Problems usually come when we use tools to solve things that they weren't made for. That is why - in my opinion - it is super important to treat a container orchestrator a container orchestrator.
antonvs|2 months ago
> it is super important to treat a container orchestrator a container orchestrator.
Which products do you think are only “container orchestrators”? Even Docker Compose is designed to achieve a desired state from a declarative infrastructure definition.
zsoltkacsandi|2 months ago
The way how something describes the desired state (declaratively for example) has nothing to do with if it is a container orchestrator or not.
If you open the Kubernetes website, do you know what is the first thing you will see? "Production-Grade Container Orchestration". Even according to their own docs, Kubernetes is a container orchestrator.
NewJazz|2 months ago
zsoltkacsandi|2 months ago
k8ssskhltl|2 months ago
zsoltkacsandi|2 months ago
Yes, and 99% of the companies do this. It is quite common to use Terraform/AWS CDK/Pulumi/etc to provision the infrastructure, and ArgoCD/Helm/etc to manage the resources on Kubernetes. There is nothing wrong with it.
szundi|2 months ago
zsoltkacsandi|2 months ago
> the source of most of the problems I've seen with infrastructures using Kubernetes came from exactly this kind of approach
But some more concrete stories:
Once, while I was on call, I got paged because a Kubernetes node was running out of disk space. The root cause was the logging pipeline. Normally, debugging a "no space left on device" issue in a logging pipeline is fairly straightforward, if the tools are used as intended. This time, they weren't.

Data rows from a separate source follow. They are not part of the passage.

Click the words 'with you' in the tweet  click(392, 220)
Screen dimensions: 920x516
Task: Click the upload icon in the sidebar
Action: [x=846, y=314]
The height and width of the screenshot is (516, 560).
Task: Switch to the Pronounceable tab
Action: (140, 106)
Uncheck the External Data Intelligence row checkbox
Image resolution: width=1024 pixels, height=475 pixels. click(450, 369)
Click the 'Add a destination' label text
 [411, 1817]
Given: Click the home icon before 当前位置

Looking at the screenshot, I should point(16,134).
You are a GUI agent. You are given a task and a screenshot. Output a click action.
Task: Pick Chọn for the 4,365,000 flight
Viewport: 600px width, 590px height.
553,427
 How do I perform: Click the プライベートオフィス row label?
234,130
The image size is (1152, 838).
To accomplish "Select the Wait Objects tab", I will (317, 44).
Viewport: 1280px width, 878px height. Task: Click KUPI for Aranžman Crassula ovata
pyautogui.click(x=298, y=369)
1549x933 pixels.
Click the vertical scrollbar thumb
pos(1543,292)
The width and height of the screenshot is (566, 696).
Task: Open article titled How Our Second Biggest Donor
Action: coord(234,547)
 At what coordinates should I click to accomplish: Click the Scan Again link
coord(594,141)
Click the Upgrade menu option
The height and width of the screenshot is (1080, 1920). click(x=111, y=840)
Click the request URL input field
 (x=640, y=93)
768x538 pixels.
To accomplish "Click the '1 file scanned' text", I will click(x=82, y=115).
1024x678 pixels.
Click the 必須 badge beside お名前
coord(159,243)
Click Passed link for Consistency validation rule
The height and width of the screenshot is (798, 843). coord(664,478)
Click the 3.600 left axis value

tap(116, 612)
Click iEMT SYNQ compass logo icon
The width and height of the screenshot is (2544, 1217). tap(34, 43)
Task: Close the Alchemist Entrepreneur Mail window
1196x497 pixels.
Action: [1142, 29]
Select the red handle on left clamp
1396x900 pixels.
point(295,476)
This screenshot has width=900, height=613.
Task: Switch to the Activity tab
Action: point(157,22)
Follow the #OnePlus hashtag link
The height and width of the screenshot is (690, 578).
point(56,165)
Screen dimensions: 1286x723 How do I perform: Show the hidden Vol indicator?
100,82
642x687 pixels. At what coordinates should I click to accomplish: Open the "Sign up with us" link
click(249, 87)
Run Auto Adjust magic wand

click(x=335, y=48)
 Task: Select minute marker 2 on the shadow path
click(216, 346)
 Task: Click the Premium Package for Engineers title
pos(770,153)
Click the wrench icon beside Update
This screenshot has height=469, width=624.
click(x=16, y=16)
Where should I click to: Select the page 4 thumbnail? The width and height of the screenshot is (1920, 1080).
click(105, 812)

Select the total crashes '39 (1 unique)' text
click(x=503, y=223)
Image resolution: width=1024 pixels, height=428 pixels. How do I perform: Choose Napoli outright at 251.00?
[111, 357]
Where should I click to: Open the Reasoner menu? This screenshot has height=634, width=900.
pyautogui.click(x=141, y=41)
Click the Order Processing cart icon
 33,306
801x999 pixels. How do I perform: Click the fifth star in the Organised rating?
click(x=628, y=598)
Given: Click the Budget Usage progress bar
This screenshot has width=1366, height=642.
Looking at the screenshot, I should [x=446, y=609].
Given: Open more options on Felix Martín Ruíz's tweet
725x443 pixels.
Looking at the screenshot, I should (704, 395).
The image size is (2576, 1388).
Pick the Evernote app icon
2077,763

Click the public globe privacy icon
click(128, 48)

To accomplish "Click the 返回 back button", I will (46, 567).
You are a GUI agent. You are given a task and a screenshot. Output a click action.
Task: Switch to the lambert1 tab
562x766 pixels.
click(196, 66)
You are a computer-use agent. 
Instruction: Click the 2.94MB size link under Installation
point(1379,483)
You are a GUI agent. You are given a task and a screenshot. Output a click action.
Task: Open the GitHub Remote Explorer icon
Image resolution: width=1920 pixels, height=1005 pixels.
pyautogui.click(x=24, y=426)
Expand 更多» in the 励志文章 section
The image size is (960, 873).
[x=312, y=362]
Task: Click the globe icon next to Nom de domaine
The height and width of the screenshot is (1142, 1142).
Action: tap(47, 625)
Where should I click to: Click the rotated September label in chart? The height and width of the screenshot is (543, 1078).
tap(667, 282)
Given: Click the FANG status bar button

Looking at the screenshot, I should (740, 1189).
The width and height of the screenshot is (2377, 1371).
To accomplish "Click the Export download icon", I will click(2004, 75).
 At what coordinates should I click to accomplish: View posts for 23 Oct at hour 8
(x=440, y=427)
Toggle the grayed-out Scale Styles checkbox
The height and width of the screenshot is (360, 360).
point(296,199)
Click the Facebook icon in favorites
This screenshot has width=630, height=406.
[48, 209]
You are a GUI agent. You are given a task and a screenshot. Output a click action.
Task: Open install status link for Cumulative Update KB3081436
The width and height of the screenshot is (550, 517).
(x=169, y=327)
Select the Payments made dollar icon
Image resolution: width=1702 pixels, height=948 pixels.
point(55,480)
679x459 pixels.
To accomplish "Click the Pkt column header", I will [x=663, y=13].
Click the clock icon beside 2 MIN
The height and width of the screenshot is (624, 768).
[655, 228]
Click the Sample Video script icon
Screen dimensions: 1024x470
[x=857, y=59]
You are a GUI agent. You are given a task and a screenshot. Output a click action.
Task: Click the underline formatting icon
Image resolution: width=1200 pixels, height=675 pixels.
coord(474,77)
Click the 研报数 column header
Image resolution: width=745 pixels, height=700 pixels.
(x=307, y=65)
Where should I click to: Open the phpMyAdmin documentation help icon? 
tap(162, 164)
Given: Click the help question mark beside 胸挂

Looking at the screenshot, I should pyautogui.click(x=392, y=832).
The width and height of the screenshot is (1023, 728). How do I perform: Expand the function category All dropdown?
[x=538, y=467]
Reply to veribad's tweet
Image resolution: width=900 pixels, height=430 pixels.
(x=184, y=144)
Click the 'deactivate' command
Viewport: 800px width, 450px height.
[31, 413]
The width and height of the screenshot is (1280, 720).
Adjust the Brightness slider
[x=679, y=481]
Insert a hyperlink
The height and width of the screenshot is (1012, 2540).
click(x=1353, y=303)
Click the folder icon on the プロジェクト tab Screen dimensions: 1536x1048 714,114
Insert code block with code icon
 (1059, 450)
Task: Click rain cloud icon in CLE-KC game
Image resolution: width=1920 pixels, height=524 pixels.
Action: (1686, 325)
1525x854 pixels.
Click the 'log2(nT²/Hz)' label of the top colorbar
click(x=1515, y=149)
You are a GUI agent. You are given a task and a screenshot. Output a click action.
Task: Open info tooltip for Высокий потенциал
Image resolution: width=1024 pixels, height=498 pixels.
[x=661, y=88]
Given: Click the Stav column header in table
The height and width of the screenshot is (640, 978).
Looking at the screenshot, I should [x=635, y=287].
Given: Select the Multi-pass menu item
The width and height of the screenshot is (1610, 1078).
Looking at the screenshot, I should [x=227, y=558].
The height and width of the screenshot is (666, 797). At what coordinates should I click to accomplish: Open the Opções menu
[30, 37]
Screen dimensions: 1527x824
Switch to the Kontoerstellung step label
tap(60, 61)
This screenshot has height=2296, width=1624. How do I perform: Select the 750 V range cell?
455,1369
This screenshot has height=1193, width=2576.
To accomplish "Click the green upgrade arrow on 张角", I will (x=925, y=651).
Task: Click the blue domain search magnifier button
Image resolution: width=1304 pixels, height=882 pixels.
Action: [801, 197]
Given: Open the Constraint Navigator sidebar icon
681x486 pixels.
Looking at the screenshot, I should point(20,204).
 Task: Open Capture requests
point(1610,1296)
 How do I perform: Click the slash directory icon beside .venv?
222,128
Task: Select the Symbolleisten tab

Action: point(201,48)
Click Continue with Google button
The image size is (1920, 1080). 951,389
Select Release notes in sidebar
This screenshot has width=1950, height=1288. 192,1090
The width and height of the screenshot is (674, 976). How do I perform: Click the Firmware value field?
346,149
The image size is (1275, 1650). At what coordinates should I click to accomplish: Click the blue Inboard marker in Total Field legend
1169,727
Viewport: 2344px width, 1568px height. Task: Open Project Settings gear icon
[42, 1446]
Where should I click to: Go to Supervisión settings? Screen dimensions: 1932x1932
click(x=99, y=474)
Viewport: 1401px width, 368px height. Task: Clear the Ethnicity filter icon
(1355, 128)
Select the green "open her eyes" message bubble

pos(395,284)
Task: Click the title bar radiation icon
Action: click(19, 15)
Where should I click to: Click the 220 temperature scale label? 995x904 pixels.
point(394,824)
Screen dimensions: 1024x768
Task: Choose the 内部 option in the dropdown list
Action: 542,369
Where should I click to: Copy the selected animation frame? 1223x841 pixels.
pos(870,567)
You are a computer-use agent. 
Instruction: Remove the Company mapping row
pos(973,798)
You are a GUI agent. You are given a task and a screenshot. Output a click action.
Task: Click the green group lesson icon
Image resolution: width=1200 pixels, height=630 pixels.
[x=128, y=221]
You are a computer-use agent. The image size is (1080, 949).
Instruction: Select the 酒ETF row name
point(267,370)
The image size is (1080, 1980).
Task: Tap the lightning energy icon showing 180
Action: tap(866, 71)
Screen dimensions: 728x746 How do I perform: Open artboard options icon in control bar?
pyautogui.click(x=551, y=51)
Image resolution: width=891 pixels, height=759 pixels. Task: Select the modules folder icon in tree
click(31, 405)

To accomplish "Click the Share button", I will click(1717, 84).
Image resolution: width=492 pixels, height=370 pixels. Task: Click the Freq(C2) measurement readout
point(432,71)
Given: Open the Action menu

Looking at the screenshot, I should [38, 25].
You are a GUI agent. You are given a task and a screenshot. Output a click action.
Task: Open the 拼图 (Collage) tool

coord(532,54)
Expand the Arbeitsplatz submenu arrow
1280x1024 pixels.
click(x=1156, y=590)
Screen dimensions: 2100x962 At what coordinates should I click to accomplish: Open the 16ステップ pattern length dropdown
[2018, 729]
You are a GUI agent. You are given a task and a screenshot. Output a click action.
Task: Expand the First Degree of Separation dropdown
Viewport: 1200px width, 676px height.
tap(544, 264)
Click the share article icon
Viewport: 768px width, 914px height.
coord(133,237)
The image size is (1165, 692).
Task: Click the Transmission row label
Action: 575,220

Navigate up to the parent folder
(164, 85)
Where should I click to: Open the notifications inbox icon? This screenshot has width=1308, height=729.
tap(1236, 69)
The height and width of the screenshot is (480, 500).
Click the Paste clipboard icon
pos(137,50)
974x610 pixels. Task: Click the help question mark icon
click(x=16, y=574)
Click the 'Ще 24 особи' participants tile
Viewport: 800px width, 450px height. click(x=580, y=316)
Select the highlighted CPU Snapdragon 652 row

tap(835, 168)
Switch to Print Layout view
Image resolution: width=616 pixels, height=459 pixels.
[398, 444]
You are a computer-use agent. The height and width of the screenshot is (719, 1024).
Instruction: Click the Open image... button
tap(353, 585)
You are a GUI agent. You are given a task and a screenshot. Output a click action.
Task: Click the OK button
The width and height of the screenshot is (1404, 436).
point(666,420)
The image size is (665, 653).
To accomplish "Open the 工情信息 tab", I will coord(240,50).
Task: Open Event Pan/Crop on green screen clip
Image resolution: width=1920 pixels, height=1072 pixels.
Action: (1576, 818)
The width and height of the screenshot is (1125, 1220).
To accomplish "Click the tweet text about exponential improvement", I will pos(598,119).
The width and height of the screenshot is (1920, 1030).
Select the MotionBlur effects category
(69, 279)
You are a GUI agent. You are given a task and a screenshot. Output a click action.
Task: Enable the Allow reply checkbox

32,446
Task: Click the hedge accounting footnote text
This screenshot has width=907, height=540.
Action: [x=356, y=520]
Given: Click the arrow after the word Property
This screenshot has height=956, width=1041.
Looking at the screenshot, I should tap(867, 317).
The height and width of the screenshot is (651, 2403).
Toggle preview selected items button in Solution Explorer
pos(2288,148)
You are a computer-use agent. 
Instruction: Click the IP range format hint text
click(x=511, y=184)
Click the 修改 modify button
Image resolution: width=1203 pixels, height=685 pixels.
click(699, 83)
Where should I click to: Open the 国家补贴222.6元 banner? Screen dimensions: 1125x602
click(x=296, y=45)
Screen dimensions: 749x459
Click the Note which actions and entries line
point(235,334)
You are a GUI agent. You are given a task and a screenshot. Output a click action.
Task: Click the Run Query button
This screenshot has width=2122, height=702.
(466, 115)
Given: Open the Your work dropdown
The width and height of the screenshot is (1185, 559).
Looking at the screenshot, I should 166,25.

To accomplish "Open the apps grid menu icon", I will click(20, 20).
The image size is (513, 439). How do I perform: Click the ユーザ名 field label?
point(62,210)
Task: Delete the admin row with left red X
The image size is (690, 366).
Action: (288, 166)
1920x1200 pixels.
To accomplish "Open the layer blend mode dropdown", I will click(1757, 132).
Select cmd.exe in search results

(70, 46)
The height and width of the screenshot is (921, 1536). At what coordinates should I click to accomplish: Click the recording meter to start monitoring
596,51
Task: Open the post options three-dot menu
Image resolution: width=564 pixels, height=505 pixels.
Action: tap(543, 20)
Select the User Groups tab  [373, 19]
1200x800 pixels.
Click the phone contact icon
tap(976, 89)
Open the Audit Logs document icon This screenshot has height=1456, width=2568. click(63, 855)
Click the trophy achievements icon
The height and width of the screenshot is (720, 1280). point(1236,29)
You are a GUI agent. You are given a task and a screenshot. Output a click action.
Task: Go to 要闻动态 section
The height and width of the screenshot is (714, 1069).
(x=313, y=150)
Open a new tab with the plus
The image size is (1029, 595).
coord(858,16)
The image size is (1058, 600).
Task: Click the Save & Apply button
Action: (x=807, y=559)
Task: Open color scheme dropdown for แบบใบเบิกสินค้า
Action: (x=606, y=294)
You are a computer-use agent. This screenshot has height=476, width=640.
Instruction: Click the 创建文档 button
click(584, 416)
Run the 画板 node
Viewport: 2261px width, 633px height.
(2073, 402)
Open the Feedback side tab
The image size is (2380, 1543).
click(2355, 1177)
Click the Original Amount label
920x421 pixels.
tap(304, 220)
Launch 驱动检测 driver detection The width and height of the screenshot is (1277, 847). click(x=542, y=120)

The entire pipeline was managed by a custom-built logging operator, designed to let teams describe logging pipelines declaratively. The problem? The resource definitions alone were around 20,000 lines of YAML. In the middle of the night, I had to reverse-engineer how the operator translated that declarative configuration into an actual pipeline. It took three days and multiple SREs to fully understand and fix the issue. Without such a declarative magic it takes usually 1 hour to solve such an issue.
Another example: external-dns. It's commonly used to manage DNS declaratively in Kubernetes. We had multiple clusters using Route 53 in the same AWS account. Route 53 has a global API request limit per account. When two or more clusters tried to reconcile DNS records at the same time, one would hit the quota. The others would partially fail, drift out of sync, and trigger retries - creating one of the messiest cross-cluster race conditions I've ever dealt with.
And I have plenty more stories like these.